Top of GIVEN PASSAGE
Eating better food is important to keep the pounds from getting packed on and for maintaining energy throughout the day; we all know that. However, knowing and doing are two different things, and understand how eating healthy can optimize your performance in the workplace is important for success in many aspects of your life.
Performance eating focuses on helping you maintain your energy levels throughout the day and optimizing your brain function. Knowing not only what to eat during a workday, but also when to eat, will help you create better work product and avoid mental lapses that can hurt your job performance. We tell you how and why.
One of the goals of performance eating is to help you avoid starting to lag during the day. This is especially important if you work long days. If you regularly rely on coffee, candy bars or energy shots to make it through your work day, you’ve got a problem maintaining your energy. Performance eating will help you decrease your physical highs and lows, reduce your need for stimulants and help you avoid mid-day crashes.
What if you make an error in a report you submit? Do you want your co-workers or competitors at other businesses submitting more creative work product than you? How do typos you don’t catch in texts and emails make you look to professional colleagues?
You’re probably aware of the studies that show that children who eat a good breakfast do better in school. That’s because your brain relies primarily on glucose (a sugar) as its main fuel source. When you have enough glucose, you have better cognitive function, which helps you do better work. When you skip breakfast, you deprive your brain of an adequate supply of glucose, therefore increasing the potential for brain lapses.
Bottom of GIVEN PASSAGE
Top of PROVIDED MATERIAL
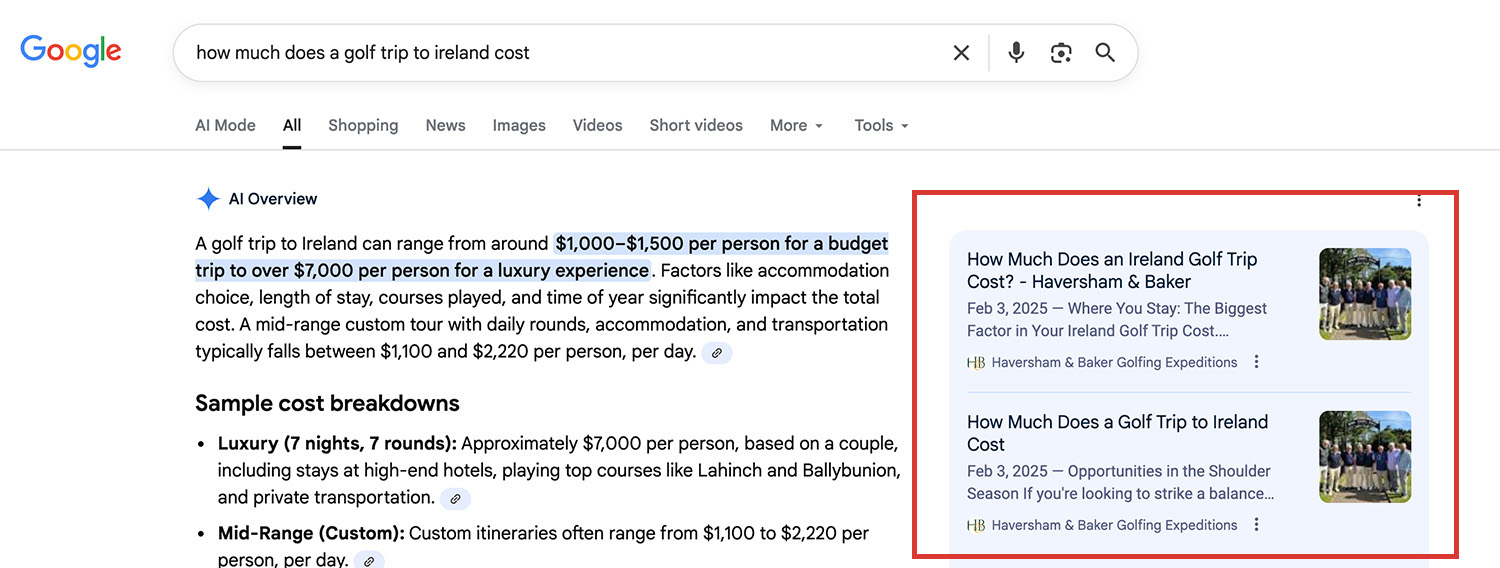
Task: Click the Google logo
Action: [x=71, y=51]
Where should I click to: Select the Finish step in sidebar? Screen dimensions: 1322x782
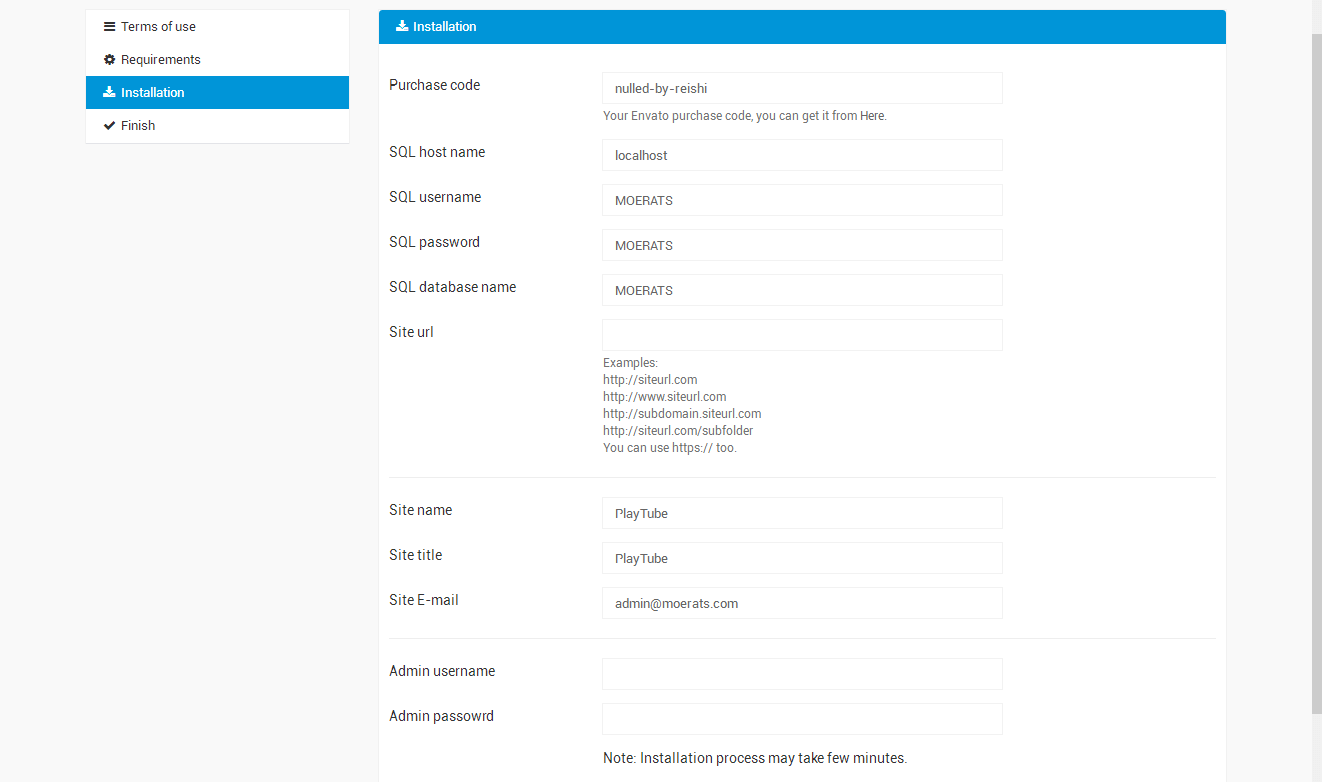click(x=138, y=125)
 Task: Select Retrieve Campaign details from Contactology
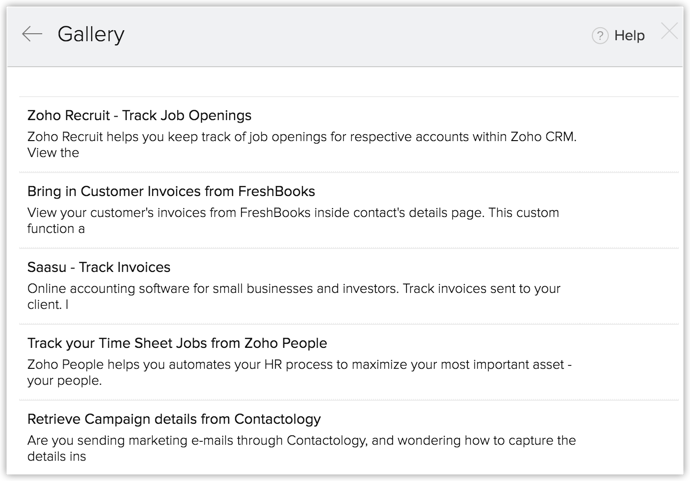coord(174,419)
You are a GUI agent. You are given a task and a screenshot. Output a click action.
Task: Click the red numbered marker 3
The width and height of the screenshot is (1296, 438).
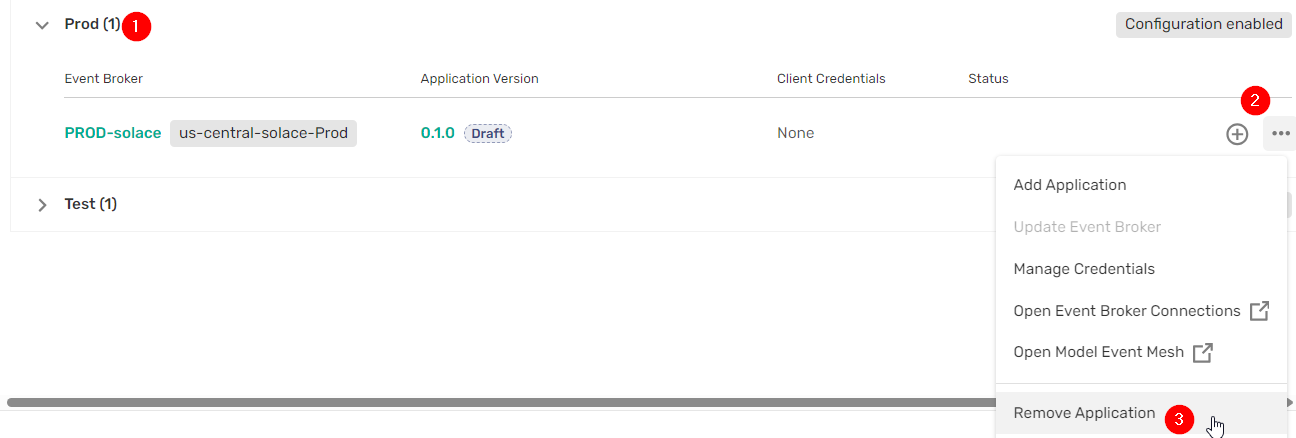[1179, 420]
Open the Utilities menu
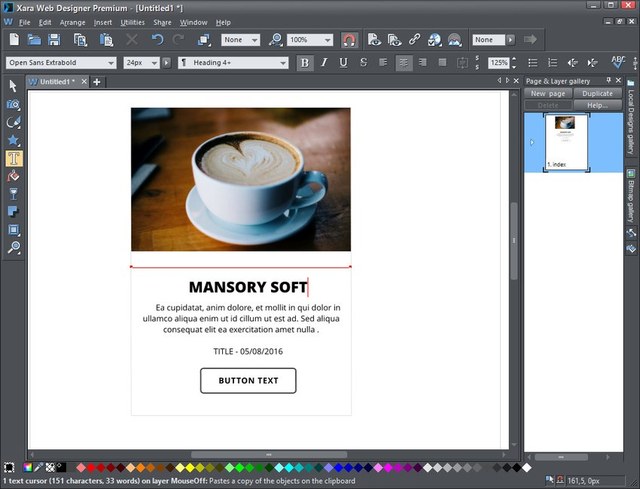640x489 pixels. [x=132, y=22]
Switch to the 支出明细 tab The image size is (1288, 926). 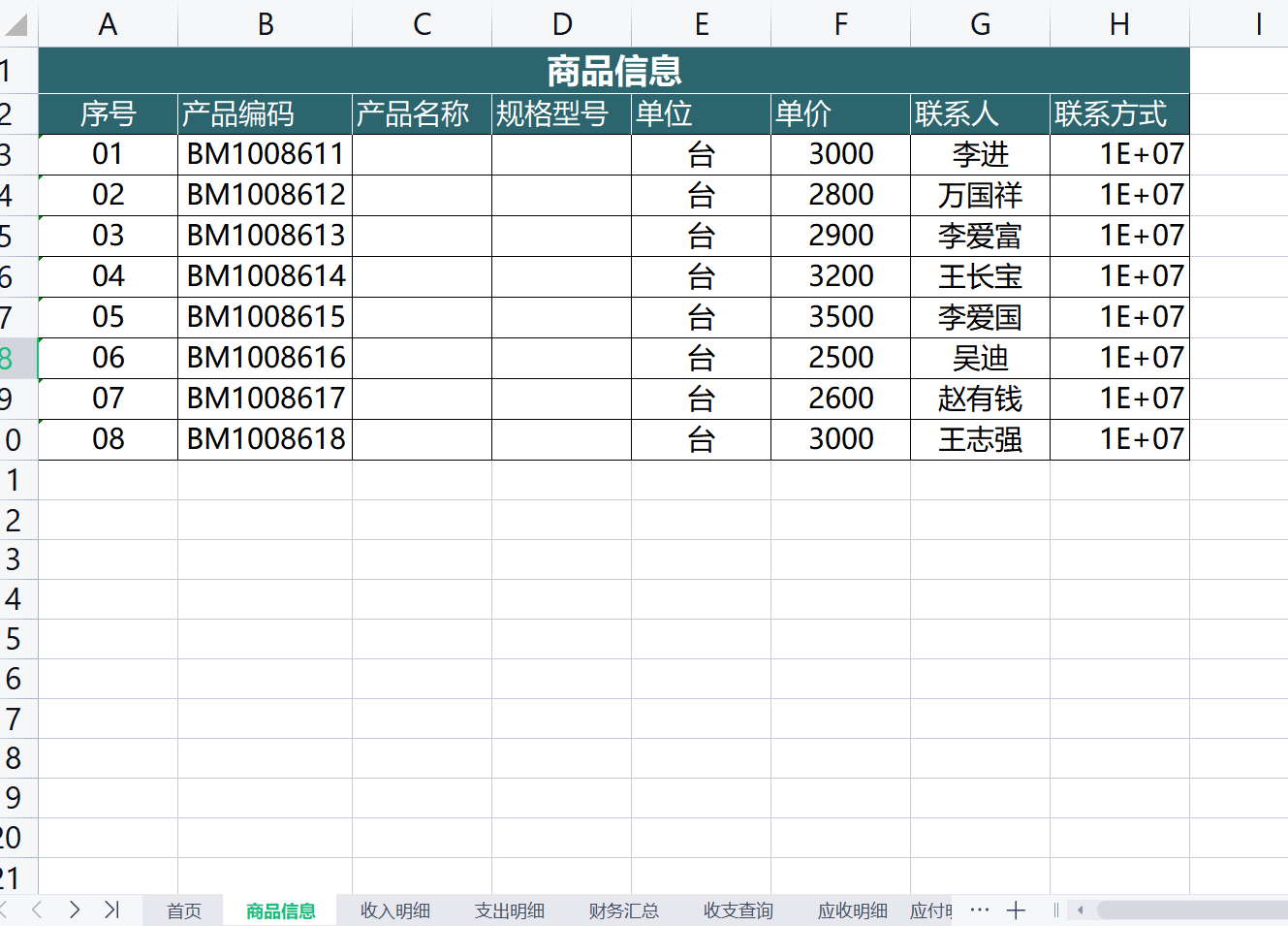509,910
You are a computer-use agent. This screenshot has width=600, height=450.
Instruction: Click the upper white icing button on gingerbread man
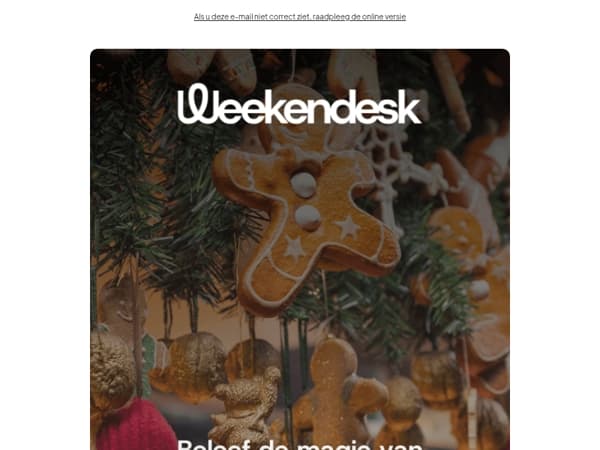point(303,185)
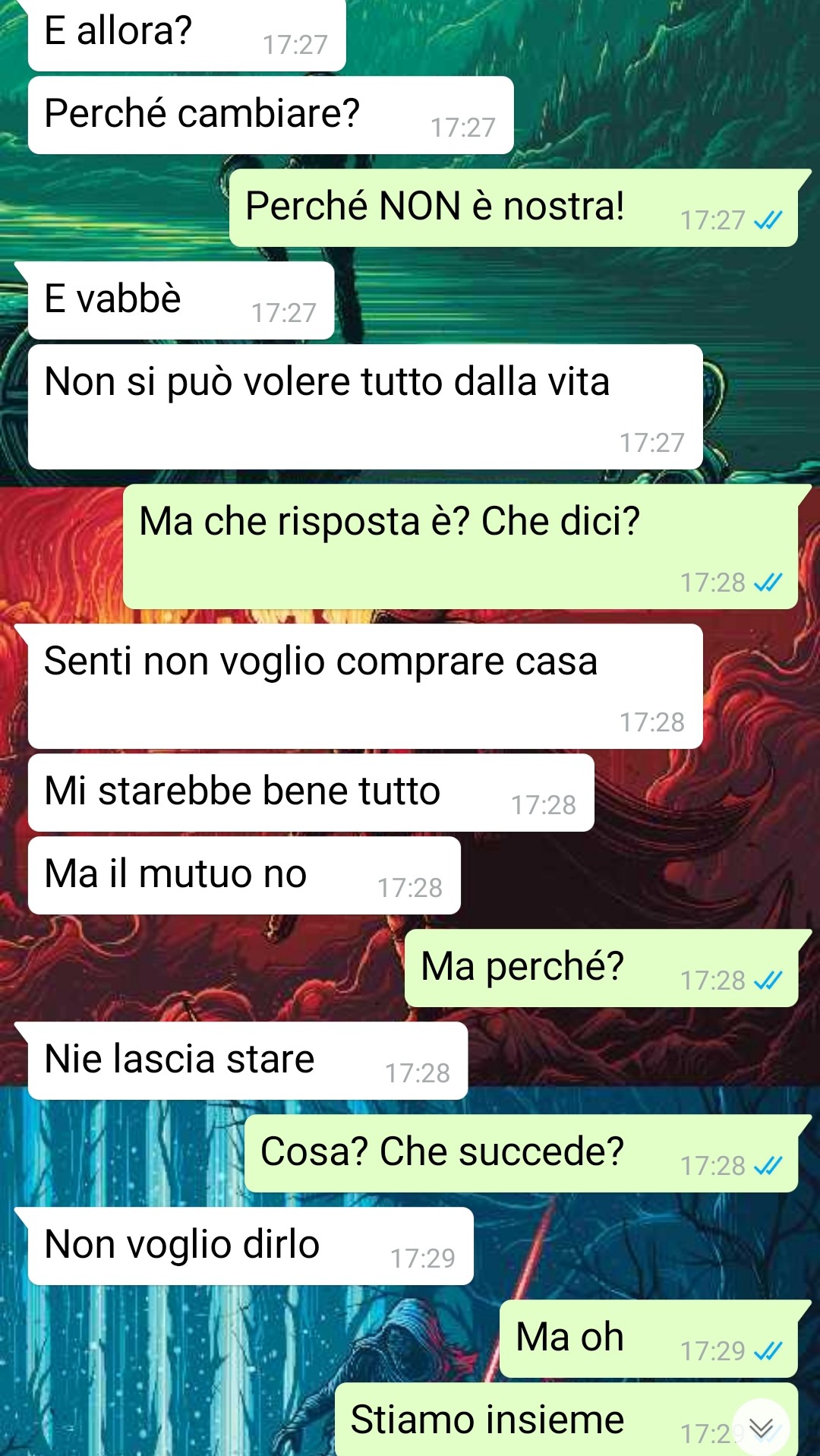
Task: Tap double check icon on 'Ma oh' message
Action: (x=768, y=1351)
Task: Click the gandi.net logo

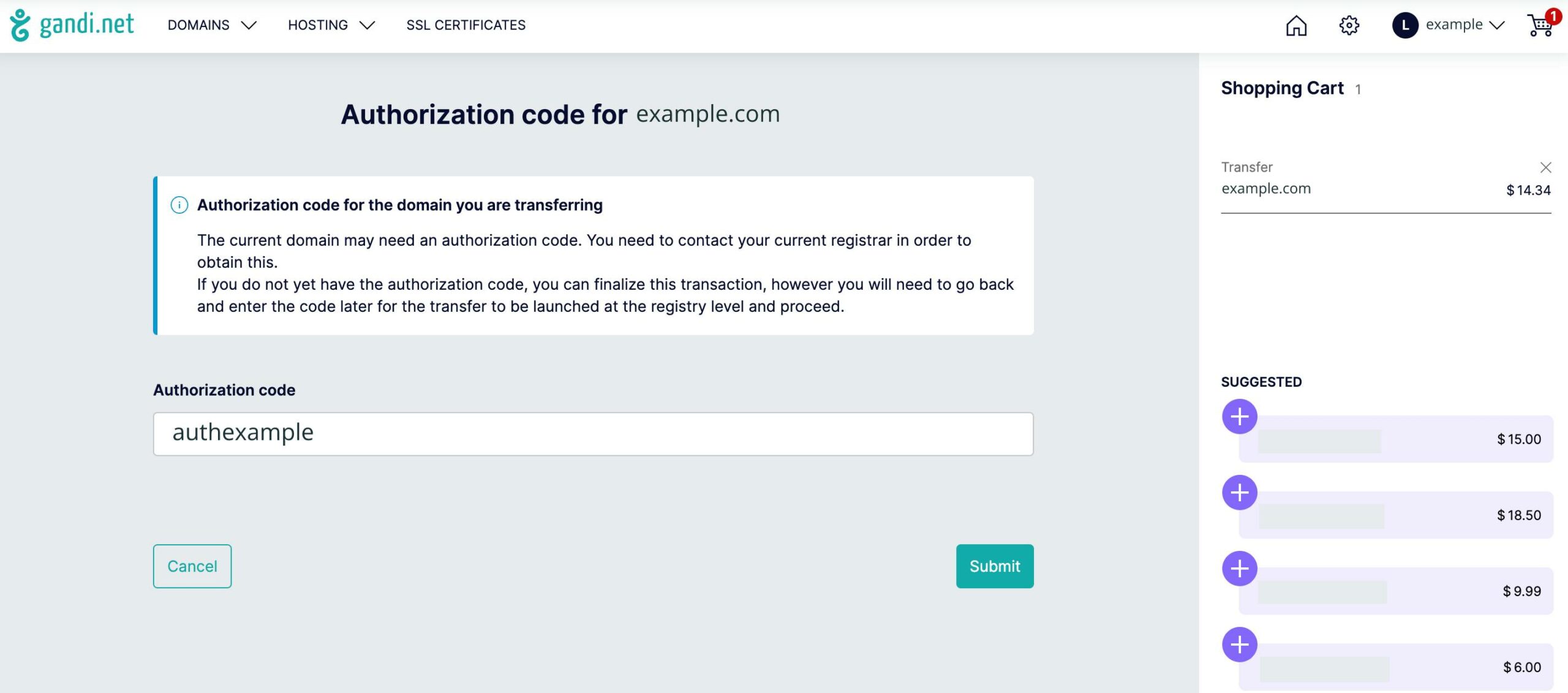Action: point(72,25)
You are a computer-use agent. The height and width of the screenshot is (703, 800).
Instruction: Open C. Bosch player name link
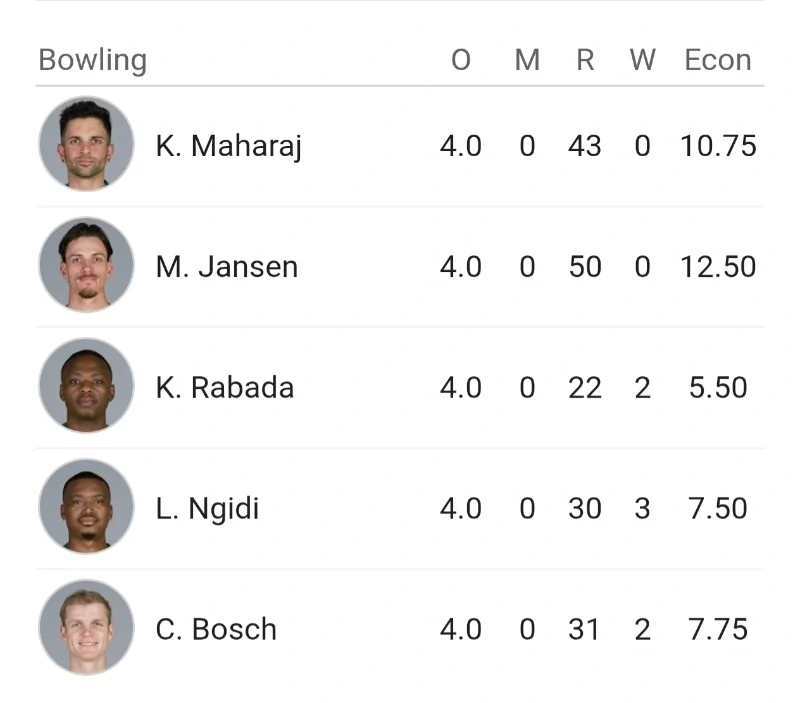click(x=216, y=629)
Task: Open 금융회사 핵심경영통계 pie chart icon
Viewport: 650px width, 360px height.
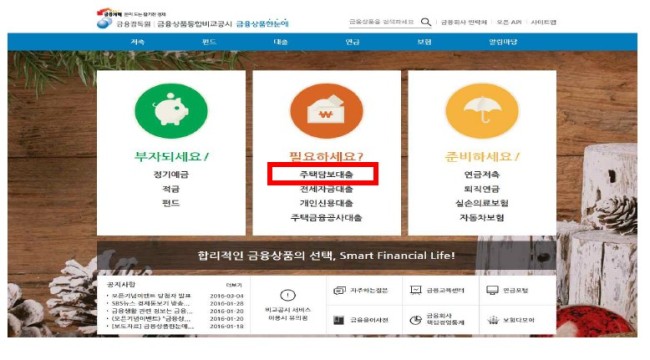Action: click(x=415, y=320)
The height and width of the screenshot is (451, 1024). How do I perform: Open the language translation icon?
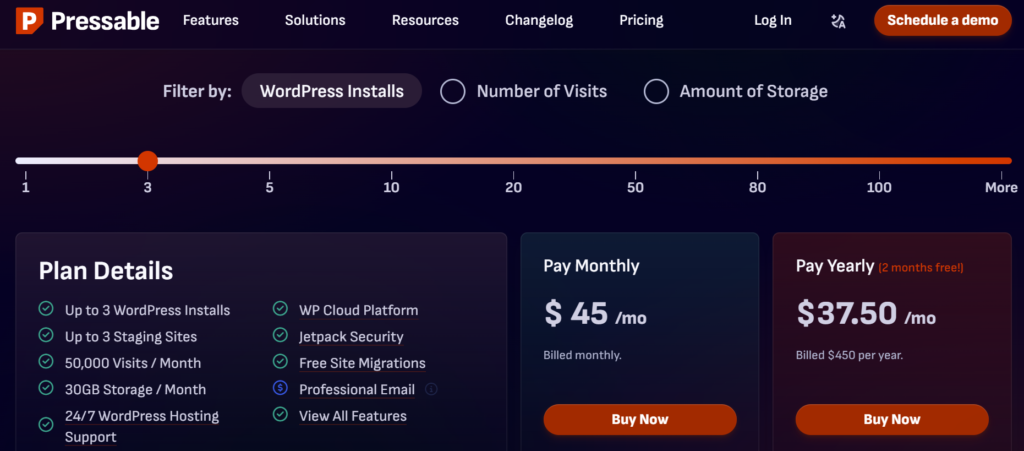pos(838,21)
Bottom of PROVIDED MATERIAL
ASSIGNMENT 1
In the passage on performance eating, what does the brain rely on as its main fuel source?
ASSIGNMENT 2
List everything the passage on performance eating names as things a person might regularly rely on to make it through the work day.
ASSIGNMENT 3
Please translate this sentence from the passage on performance eating into Spanish: "This is especially important if you work long days."

TASK RESPONSE 1
Glucose, a sugar.

TASK RESPONSE 2
Coffee, candy bars, energy shots

TASK RESPONSE 3
Esto es especialmente importante si trabajas jornadas largas.